In the martial arts, the host is the martial artist. Who is the vector? This is an important question because the strategies, tactics and techniques developed and taught by the martial art are determined by the definition of the vector.

For the most part, the vector is largely ignored which means by default it becomes someone trained in the same martial art. Judo teaches defences against judo attacks, karate teaches defences against karate attacks, wing chun teaches defences against wing chun attacks. How self defence oriented is this approach?

Sun Tzu in The Art of War suggests that our odds of success in battle decrease as our knowledge of ourself or our enemy decreases.
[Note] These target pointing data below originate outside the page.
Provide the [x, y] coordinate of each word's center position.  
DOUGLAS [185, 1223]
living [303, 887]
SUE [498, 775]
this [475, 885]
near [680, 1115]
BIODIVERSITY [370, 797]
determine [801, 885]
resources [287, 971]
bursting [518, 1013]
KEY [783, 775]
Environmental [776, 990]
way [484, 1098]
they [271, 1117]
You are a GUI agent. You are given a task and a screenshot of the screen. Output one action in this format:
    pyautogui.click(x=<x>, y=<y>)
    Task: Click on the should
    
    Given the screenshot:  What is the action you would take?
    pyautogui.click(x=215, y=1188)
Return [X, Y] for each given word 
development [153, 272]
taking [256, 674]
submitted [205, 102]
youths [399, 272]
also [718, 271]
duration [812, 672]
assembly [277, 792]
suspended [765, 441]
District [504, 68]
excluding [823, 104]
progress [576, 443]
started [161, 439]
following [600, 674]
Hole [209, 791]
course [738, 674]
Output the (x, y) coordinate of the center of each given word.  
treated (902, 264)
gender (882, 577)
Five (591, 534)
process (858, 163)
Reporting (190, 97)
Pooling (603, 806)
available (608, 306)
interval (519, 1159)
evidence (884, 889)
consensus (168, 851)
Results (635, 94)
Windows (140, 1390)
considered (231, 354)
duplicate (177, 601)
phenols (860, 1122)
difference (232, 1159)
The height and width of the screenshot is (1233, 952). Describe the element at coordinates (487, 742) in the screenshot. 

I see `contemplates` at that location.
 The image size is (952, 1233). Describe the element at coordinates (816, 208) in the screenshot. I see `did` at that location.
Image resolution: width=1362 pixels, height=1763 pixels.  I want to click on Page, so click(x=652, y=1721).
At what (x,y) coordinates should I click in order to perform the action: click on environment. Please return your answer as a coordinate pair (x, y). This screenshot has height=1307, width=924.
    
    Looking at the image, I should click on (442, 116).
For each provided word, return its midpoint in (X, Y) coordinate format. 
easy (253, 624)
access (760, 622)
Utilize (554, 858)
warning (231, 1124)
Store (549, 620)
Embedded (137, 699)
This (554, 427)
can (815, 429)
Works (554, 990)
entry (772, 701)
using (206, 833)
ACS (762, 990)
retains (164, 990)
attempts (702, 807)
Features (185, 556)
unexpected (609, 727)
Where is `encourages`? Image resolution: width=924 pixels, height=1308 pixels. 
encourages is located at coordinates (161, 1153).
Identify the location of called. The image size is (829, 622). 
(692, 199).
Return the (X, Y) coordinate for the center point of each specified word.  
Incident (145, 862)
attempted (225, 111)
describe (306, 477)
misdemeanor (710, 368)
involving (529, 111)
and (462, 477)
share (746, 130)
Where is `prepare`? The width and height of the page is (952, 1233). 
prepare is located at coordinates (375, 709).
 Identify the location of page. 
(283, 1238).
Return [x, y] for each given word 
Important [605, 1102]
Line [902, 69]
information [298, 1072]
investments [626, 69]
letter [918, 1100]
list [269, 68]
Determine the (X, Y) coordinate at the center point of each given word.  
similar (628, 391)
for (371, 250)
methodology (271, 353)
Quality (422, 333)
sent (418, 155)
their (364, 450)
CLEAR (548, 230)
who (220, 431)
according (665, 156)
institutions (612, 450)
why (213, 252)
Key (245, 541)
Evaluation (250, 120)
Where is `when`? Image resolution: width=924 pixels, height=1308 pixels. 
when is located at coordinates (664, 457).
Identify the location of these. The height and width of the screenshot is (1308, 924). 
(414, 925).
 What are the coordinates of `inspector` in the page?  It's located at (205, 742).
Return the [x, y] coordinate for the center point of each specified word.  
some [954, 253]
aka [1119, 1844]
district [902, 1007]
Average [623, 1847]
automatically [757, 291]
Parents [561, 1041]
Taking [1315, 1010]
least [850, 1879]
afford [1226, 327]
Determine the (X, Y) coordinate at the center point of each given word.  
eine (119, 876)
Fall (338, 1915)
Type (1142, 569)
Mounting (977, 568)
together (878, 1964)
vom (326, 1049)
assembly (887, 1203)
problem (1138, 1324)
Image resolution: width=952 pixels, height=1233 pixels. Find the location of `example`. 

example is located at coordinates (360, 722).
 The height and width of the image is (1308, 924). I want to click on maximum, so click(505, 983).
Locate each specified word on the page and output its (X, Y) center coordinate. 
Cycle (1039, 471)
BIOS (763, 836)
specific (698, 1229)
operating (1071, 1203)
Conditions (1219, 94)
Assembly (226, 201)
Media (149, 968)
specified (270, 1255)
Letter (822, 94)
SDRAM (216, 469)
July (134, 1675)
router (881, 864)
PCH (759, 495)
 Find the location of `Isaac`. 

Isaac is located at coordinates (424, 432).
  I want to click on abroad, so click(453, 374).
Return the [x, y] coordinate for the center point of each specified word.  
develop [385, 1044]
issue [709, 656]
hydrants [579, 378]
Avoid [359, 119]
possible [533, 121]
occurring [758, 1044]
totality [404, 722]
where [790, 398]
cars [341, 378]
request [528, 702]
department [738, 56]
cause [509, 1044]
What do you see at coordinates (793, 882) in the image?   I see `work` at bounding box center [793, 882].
Most martial arts are very knowledgeable about themselves. Who is the enemy? This is an important question because the strategies, tactics and techniques developed, taught and trained reflects the knowledge of the enemy, explicitly or implicitly.

Who is our enemy? According to the above article, the enemy is an acquaintance or domestic (e.g. partner) and the method of violence is 39% knife attacks or 25% beaten. Does your martial art cater for that scenario? Does your self defence course cater for that scenario? Does your 'real fighting' training cater for that scenario?

My point is that if the focus is on self defence, it behoves us to get to know our enemy. To question the underlying assumptions of the activities that purports to teach us self defence.